Добавить в цитаты Настройки чтения

Страница 36 из 55

За полторы тысячи баксов Витька гараж для Верки сторговал, заняв ей недостающие пятьсот. Она обещала вернуть их через полгода.

А у Верки началась новая жизнь. То есть продолжалась старая, но в новом, улучшенном качестве. Наверное, так, как она полюбила машину, другие женщины любят детей. Или мужчин.
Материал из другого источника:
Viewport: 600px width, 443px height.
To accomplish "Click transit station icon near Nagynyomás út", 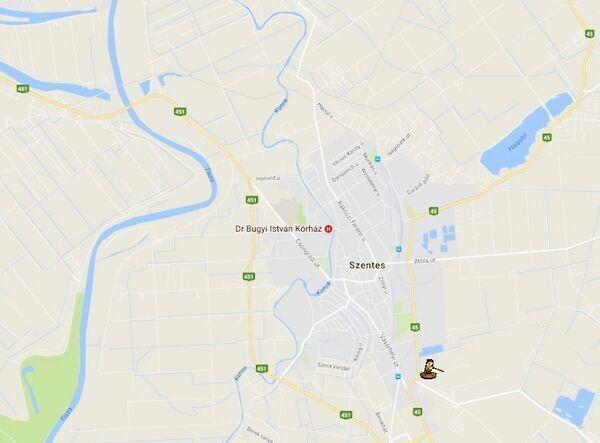I will coord(378,158).
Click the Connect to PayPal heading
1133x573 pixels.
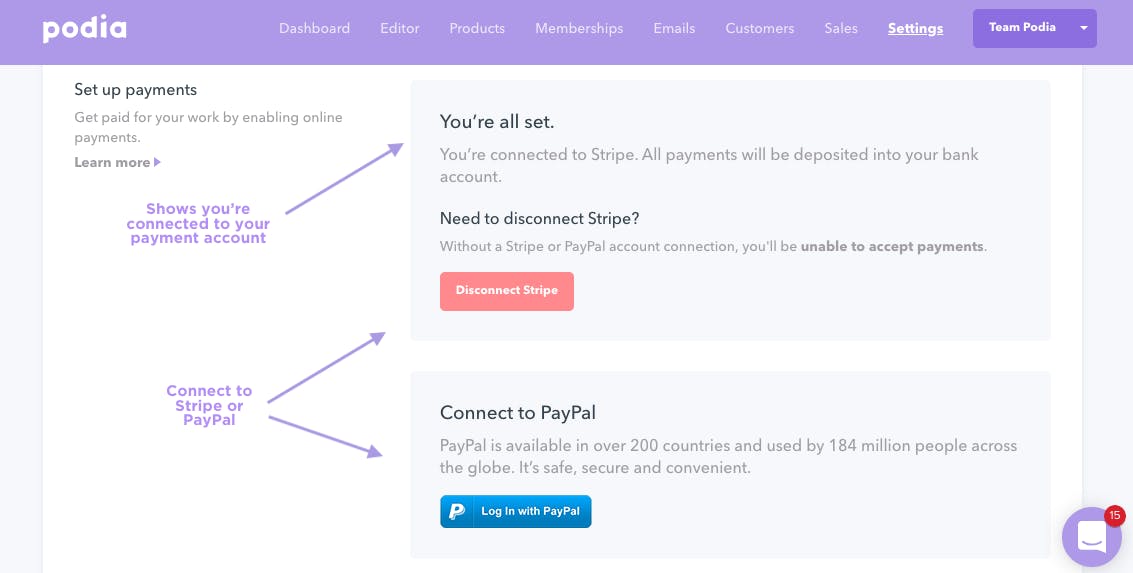click(517, 413)
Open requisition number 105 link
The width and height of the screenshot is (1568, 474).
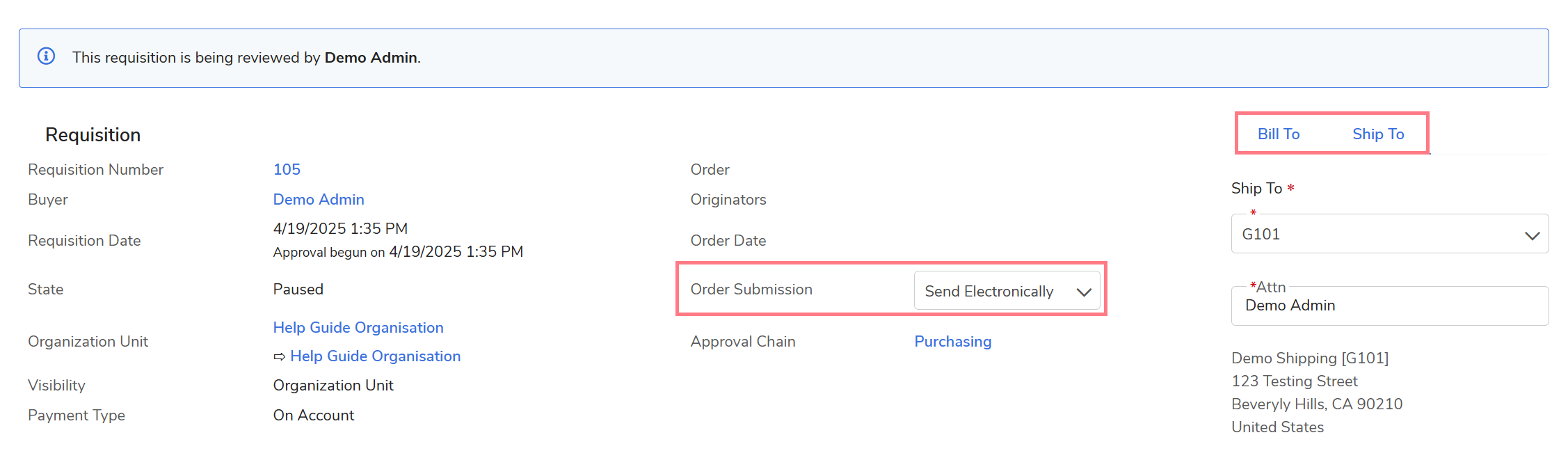(287, 169)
Верка готова была вылизывать ее языком, чутко прислушиваясь к ее шуму, не болеет ли она, то есть не стучит ли, накормлена ли, то бишь заправлена? Садясь за руль, она прирастала к мягкому сиденью, а руки нежно держали баранку, как мать держит ребенка. Часто открывала капот и заглядывала внутрь, если бы не боялась испортить, то уже разобрала бы до винтика. Научилась легко менять колеса. Короче, влюбилась. Называла ее Лялькой. «У Ляльки масло надо проверить! Лялька жрать просит!» — такие фразы часто слышал Витька от нее. Созревшая для материнских забот, Верка так реализовывала свой инстинкт. Она бы забросила и работу, но надо было обеспечивать Лялькины потребности, а они были немалые. Вдобавок долг Витьке отдавать. По-хорошему, Верка иногда подумывала, что Витька мог бы и простить ей этот долг. Ведь благодаря ей он сам неплохо заработал. Но, с другой стороны, помог ведь и он ей немало. Так что все вроде справедливо. Придется отдавать. Работа у нее была постоянно. Клиенты старые. Она даже новых заводила неохотно. Дамы в Москву вызывали ее часто — не реже раза в неделю. Дома ждала своя очередь состоятельных клиенток. В отличие от всех остальных женщин, они следили за собой постоянно, независимо от сезона и времени года. Верка вспоминала, как в парикмахерской после зимнего затишья весной наступало оживление. Дамы снимали зимние шапки, а на головах их царил такой ужас, что они опрометью неслись в парикмахерскую приводить себя в порядок. Раз — и на все лето. Дешево и сердито. Баранчик на голове держится долго, а дома при помощи бигудей можно самой что-нибудь смастрячить. Эти же особы и зимой шапок не носили. Ездили в машинах без головного убора, в норковых манто и шубах. Такая у них была мода. Голова должна быть в порядке всегда. Вечером — тусовки, рестораны, да и дома старались выглядеть по-человечески.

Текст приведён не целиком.